Stored data entries:
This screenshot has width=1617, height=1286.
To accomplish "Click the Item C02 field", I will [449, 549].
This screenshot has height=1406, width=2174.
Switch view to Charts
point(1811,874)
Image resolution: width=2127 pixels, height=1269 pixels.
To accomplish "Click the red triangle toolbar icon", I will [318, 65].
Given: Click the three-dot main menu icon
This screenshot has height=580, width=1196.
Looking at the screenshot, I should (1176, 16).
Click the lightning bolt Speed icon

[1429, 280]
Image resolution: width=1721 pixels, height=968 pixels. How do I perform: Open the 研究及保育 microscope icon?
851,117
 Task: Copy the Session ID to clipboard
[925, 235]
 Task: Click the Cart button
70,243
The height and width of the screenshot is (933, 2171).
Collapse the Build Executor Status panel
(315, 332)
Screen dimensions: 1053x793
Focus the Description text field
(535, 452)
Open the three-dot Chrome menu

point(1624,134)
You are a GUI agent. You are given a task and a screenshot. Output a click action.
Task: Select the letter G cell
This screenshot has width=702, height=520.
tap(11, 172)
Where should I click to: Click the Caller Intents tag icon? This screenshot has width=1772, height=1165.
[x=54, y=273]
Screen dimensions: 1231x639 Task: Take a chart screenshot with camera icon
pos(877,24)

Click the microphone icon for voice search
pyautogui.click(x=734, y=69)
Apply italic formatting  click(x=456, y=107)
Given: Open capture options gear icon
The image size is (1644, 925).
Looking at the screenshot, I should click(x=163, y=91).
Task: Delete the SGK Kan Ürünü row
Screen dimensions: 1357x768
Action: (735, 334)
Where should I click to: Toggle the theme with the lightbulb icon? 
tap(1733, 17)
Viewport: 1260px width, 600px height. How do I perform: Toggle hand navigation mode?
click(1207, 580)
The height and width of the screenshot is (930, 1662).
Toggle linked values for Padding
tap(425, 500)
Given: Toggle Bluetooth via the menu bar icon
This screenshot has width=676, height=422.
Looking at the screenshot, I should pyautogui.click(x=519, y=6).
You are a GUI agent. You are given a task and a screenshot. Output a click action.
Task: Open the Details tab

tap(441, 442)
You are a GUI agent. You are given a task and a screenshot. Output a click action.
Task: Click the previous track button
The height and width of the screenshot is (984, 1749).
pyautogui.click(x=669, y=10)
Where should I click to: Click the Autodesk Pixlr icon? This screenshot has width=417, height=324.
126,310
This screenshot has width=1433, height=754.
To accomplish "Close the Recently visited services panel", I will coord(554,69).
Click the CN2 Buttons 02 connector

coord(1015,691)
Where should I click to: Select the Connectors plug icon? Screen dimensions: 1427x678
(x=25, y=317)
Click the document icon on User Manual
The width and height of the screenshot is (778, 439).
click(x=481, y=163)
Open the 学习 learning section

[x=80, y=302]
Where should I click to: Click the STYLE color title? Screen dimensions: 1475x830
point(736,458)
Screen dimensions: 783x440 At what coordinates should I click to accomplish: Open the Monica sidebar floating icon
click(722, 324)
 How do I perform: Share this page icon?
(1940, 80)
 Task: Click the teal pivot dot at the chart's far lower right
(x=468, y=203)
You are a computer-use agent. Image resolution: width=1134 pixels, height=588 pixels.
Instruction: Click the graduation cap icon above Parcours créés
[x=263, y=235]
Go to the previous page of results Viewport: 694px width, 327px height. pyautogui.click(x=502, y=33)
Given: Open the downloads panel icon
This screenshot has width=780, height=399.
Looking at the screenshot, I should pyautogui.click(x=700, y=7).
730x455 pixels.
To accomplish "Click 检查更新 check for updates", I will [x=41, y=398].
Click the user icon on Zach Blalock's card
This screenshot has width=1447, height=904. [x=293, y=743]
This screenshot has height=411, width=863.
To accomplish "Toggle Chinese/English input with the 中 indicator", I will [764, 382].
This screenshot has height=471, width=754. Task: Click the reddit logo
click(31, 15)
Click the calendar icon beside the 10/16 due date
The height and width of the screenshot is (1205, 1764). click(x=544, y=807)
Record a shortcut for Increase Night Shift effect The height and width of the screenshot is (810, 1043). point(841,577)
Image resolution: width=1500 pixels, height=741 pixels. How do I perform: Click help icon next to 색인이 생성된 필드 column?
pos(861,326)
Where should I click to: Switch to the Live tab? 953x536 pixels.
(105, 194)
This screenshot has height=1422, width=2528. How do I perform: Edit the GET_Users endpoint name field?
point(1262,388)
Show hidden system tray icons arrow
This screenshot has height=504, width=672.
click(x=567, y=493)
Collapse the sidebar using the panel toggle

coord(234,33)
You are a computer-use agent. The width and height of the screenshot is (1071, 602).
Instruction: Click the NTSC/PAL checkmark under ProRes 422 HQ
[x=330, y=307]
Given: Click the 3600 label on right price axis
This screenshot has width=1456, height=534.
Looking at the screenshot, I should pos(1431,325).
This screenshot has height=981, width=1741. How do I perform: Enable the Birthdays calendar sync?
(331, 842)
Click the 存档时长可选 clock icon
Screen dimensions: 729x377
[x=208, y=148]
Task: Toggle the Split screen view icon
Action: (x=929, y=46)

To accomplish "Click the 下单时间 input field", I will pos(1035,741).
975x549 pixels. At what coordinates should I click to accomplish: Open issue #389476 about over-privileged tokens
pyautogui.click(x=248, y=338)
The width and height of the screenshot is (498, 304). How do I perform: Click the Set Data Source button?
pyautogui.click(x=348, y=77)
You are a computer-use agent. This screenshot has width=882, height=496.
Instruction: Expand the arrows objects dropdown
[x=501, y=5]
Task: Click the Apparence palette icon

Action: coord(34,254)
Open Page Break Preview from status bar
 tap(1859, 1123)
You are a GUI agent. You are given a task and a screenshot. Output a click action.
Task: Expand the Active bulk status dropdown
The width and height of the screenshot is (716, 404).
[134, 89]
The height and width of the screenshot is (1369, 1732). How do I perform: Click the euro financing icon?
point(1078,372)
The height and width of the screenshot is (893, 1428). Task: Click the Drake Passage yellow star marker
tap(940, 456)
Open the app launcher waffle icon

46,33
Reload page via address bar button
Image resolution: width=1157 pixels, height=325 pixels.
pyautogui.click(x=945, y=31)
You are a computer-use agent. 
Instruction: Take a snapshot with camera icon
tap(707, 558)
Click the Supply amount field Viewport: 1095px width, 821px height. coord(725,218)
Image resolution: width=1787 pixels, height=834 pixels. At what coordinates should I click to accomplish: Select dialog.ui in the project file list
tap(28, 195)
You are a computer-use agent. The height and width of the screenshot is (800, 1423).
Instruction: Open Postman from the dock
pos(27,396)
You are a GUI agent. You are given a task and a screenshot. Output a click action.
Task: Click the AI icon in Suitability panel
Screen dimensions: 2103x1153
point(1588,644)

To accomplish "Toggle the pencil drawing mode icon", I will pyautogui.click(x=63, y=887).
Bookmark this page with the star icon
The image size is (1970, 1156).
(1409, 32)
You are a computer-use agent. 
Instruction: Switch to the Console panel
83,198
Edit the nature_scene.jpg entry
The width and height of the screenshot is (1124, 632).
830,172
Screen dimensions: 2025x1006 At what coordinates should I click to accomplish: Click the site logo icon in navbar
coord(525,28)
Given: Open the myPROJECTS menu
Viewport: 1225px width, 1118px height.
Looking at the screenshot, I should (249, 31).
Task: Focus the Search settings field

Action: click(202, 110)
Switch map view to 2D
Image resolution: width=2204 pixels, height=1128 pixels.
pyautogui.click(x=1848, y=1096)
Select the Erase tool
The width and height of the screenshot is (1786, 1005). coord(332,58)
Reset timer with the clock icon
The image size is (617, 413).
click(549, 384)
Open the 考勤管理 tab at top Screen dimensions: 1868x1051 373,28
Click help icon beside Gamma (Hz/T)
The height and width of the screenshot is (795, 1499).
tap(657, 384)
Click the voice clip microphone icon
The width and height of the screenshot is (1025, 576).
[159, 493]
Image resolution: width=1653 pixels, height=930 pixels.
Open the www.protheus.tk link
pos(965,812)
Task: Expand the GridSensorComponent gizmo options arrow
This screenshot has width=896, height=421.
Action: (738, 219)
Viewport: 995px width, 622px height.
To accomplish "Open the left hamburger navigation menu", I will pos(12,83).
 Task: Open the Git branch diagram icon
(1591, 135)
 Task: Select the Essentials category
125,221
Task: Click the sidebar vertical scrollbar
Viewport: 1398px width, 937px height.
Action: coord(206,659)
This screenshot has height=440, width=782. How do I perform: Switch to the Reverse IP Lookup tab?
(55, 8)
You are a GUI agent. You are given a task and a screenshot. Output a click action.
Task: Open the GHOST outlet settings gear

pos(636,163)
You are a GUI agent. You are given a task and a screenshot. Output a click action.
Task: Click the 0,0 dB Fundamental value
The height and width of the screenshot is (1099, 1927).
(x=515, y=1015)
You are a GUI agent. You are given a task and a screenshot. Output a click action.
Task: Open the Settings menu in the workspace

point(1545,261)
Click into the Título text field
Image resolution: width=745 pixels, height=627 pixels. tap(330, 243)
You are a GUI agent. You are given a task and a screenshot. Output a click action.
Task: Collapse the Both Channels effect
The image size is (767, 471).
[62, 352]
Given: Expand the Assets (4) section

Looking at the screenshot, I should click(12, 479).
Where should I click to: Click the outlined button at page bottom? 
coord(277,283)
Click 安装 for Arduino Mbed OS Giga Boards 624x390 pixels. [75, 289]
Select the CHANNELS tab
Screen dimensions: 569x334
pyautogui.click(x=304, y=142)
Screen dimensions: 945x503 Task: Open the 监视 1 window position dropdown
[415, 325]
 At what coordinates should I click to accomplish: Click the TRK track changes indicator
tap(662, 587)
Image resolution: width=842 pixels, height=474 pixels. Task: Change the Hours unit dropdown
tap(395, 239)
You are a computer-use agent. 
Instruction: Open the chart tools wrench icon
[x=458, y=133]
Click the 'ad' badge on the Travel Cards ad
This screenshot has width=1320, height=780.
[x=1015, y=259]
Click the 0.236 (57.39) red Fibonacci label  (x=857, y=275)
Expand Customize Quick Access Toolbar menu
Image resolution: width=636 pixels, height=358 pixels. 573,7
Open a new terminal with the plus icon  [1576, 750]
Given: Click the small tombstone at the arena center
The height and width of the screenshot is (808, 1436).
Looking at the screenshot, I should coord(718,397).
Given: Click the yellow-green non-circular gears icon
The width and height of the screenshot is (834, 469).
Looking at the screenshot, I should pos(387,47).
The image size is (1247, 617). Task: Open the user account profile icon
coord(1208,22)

#### What you will do
All lines above from the one with "Task: Collapse the Both Channels effect" to the one with "Click the 'ad' badge on the Travel Cards ad", inclusive, should be copied exactly, and no other lines.

#### Response below
Task: Collapse the Both Channels effect
The image size is (767, 471).
[62, 352]
Given: Expand the Assets (4) section

Looking at the screenshot, I should click(12, 479).
Where should I click to: Click the outlined button at page bottom? 
coord(277,283)
Click 安装 for Arduino Mbed OS Giga Boards 624x390 pixels. [75, 289]
Select the CHANNELS tab
Screen dimensions: 569x334
pyautogui.click(x=304, y=142)
Screen dimensions: 945x503 Task: Open the 监视 1 window position dropdown
[415, 325]
 At what coordinates should I click to accomplish: Click the TRK track changes indicator
tap(662, 587)
Image resolution: width=842 pixels, height=474 pixels. Task: Change the Hours unit dropdown
tap(395, 239)
You are a computer-use agent. 
Instruction: Open the chart tools wrench icon
[x=458, y=133]
Click the 'ad' badge on the Travel Cards ad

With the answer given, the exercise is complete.